Ну как же сейчас написать Сашеньке, что осенью – он точно помнил тот день и час: 17 октября сорокового года – он пересекал Фридрихштрассе и вдруг увидел Сашеньку, и как у него заледенели руки, и как он пошел к ней, забыв на мгновение про то, что он не может этого делать, и как, услыхав ее голос и поняв, что это не Сашенька, тем не менее шел следом за той женщиной, шел пока она дважды не обернулась – удивленно, а после – рассерженно.
Ну как написать ей, что он тогда три раза просил Центр отозвать его и ему обещали это, но началась война…
Как может он сейчас все видения, пронесшиеся перед глазами, уместить в слова?
И он начал переводить строчки Пастернака на французский и писал их, как прозу, в строку, но потом понял, что делать этого нельзя, потому что умный враг и эти стихи может обратить в улику против парня, который пьет апельсиновый сок и курит сигарету так, как это сейчас модно там, где он жил. И он положил этот листок в карман (машинально отметив, что сжечь его удобнее всего будет в машине) и приписал к тем строчкам, которыми начал письмо: «Это произойдет, как я думаю, в самом ближайшем будущем».

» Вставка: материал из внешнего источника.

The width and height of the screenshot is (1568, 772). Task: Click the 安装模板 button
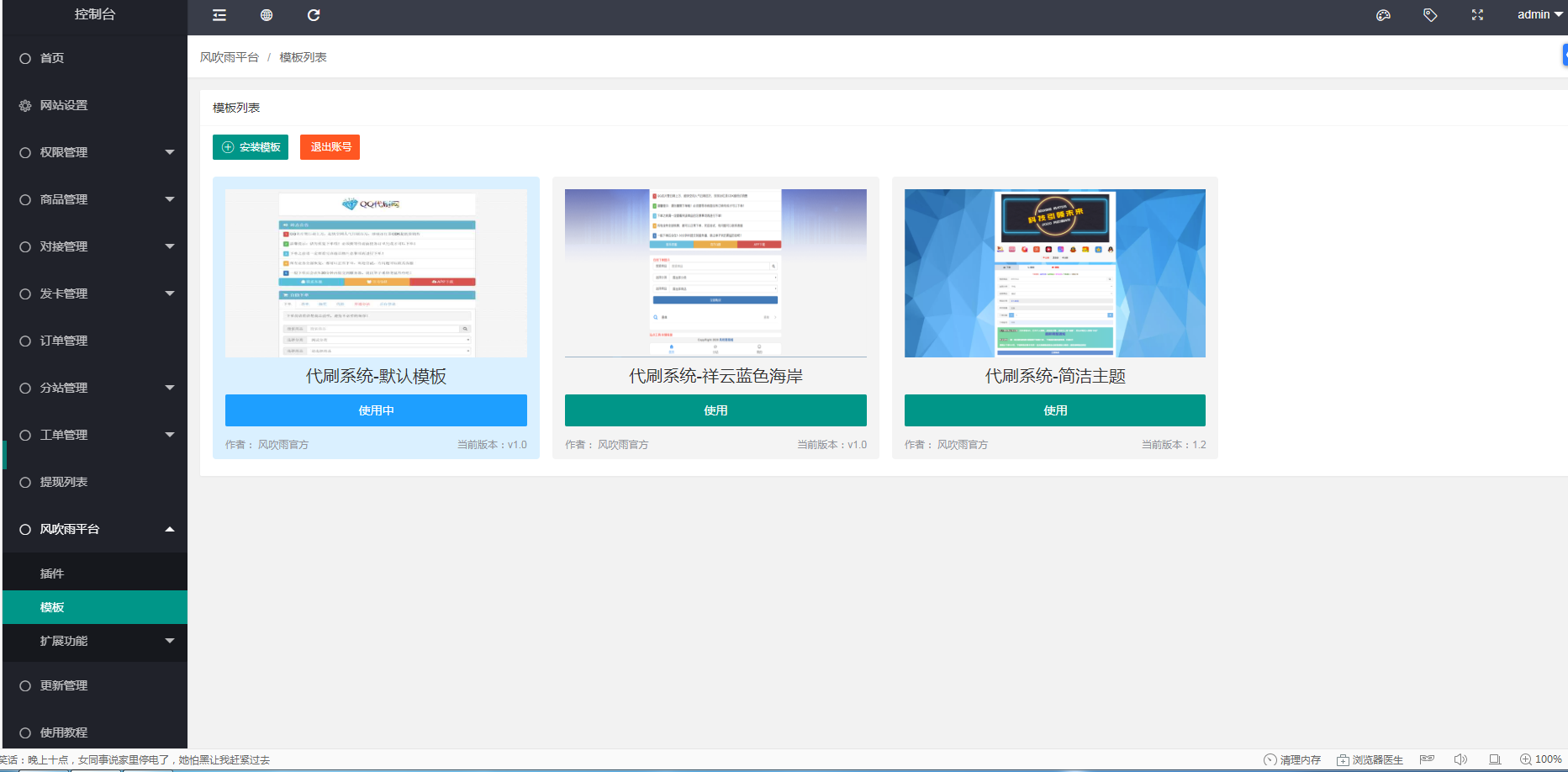(251, 147)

Ну как написать ей о встрече с сыном в Кракове летом прошлого года? Как сказать ей, что мальчик сейчас в Праге и что сердце его разрывается между нею и Сашей-маленьким, который без него стал Сашей-большим, и Гришанчиковым? Как сказать ей о любви своей и о горе – что ее нет рядом, и о том, как он ждет дня, когда сможет ее увидеть? Слова сильны только тогда, когда они сложились в библию или в стихи Пушкина… А так – мусор они, да и только. Штирлиц закончил письмо: «Я целую тебя и люблю».
«Как можно словами выразить мою тоску и любовь? – продолжал думать он. – Они стертые, эти мои слова, как старые монеты. Она любит меня, поэтому она поверит и этим моим стертым гривенникам…
Нельзя мне ей так писать: слишком мало мы пробыли вместе, и так долго она живет теми днями, что мы были вместе. Она и любит-то меня того, дальнего, – так можно ли мне писать ей так?»
– Знаете, – сказал Штирлиц, пряча листочки в карман, – вы правы, не стоит это тащить вам через три границы. Вы правы, простите, что я отнял у вас время.
«Начальнику IV отделауправления имперской безопасности
группенфюреру СС Мюллеру
Прага. Сов. секретно.
Напечатано в двух экземплярах.
Мой дорогой группенфюрер!
После получения исторического приказа фюрера о превращении каждого города и каждого дома в неприступную крепость я заново изучил ситуацию в Праге, которая должна стать – наравне с Веной и альпийским редутом – центром решительной битвы против большевизма.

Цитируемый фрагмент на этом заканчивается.